| EXERCISE TASK |
Count the lines in the records below that contain the string "coordinates", treating case as significant, and give only the number.
:: WORKING DATA ::
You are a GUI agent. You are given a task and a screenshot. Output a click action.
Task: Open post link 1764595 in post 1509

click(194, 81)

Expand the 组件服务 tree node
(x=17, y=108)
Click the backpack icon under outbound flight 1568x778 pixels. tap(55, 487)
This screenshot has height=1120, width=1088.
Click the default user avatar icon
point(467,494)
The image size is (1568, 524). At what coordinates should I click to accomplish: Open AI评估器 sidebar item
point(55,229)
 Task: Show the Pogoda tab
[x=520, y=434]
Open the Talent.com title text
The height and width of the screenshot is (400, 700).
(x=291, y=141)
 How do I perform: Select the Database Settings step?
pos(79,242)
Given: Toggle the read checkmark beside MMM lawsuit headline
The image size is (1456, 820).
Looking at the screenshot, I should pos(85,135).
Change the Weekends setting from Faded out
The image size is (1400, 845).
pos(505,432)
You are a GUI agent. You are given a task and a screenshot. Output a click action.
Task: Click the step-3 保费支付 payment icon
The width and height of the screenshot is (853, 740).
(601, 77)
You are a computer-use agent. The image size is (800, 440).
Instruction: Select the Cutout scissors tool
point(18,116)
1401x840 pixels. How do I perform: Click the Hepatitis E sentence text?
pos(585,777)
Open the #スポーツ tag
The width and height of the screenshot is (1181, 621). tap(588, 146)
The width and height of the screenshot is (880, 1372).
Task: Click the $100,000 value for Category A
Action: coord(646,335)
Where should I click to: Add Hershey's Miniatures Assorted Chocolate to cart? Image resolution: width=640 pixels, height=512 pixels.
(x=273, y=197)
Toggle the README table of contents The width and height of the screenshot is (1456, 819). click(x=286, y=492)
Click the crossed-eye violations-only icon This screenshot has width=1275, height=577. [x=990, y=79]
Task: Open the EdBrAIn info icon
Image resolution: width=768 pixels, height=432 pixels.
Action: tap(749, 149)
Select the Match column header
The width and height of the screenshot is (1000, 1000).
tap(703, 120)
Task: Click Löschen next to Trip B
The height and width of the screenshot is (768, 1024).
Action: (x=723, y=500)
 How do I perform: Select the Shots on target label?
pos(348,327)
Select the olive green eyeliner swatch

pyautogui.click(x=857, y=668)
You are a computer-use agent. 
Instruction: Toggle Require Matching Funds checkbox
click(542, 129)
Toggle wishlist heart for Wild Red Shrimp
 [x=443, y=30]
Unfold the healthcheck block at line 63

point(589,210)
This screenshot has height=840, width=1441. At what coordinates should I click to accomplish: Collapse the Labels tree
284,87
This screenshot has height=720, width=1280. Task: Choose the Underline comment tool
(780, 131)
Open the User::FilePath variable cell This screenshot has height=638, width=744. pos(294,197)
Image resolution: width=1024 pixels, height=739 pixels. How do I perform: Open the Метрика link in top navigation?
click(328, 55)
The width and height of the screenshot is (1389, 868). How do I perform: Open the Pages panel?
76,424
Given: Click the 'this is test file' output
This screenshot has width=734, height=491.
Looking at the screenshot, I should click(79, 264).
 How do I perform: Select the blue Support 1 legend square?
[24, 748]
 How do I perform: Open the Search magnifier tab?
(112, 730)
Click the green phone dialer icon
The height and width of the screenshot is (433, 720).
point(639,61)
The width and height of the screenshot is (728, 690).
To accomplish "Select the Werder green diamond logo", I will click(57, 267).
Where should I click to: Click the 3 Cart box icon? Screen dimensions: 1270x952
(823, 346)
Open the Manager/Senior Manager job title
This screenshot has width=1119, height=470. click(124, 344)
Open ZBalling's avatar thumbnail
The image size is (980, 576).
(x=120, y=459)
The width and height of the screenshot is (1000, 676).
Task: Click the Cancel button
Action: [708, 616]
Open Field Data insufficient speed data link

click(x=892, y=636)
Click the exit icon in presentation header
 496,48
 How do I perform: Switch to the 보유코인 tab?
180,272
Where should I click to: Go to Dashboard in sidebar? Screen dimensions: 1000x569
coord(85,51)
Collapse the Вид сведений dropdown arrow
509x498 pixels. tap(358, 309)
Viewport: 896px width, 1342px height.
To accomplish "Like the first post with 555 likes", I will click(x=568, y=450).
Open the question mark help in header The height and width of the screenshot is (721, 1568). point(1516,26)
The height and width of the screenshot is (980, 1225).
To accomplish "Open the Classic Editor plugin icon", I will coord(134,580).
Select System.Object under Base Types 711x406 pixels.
:::
| FULL ANSWER |
2